DHA supplementation and pregnancy outcomes
Susan E Carlson Am J Clin Nutr April 2013 ajcn.050021
Background: Observational studies associate higher intakes of n−3 (omega-3) long-chain PUFAs (LCPUFAs) during pregnancy with higher gestation duration and birth size. The results of randomized supplementation trials using various n−3 LCPUFA sources and amounts are mixed.
Objective: We tested the hypothesis that 600 mg/d of the n−3 LCPUFA DHA can increase maternal and newborn DHA status, gestation duration, birth weight, and length. Safety was assessed.
Design: This phase III, double-blind, randomized controlled trial was conducted between January 2006 and October 2011. Women (n = 350) consumed capsules (placebo, DHA) from <20 wk of gestation to birth. Blood (enrollment, birth, and cord) was analyzed for red blood cell (RBC) phospholipid DHA. The statistical analysis was intent-to-treat.
Results: Most of the capsules were consumed (76% placebo; 78% DHA); the mean DHA intake for the treated group was 469 mg/d.

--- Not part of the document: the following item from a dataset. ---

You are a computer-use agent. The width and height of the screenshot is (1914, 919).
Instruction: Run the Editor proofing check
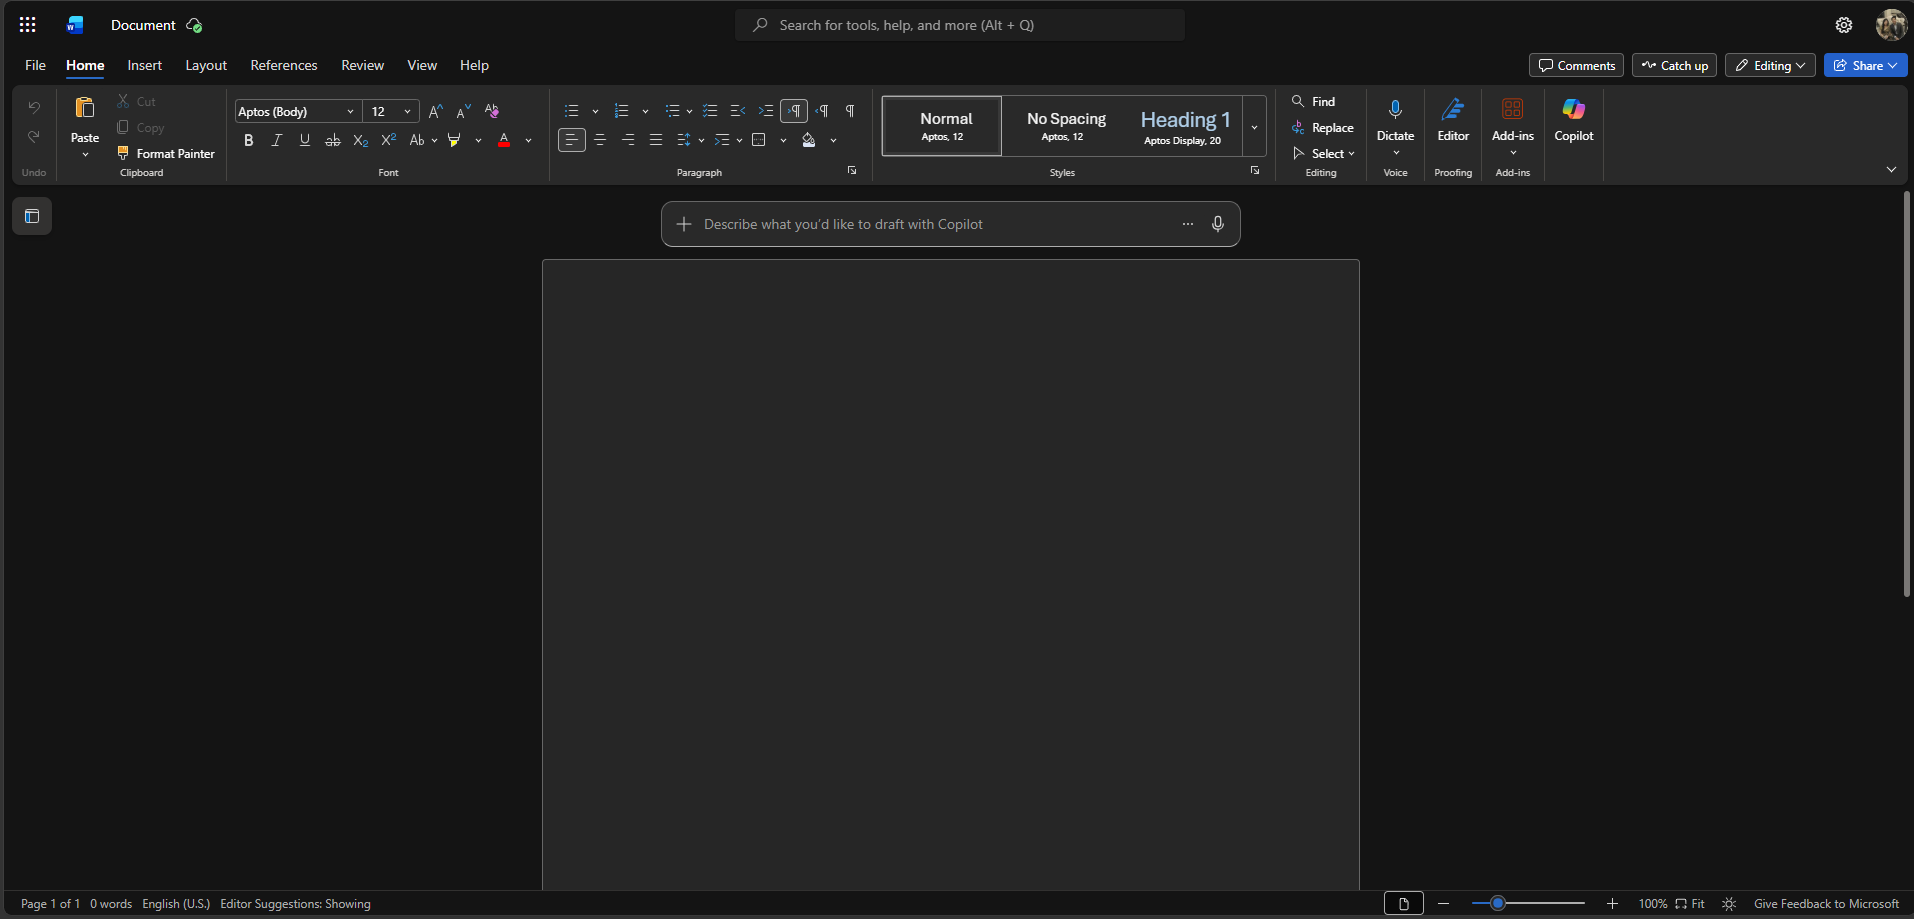pyautogui.click(x=1453, y=121)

In comparison with placebo, DHA supplementation resulted in higher maternal and cord RBC-phospholipid-DHA (2.6%; P < 0.001), longer gestation duration (2.9 d; P = 0.041), and greater birth weight (172 g; P = 0.004), length (0.7 cm; P = 0.022), and head circumference (0.5 cm; P = 0.012). In addition, the DHA group had fewer infants born at <34 wk of gestation (P = 0.025) and shorter hospital stays for infants born preterm (40.8 compared with 8.9 d; P = 0.026) than did the placebo group. No safety concerns were identified.
Conclusions: A supplement of 600 mg DHA/d in the last half of gestation resulted in overall greater gestation duration and infant size. A reduction in early preterm and very-low birth weight could be important clinical and public health outcomes of DHA supplementation.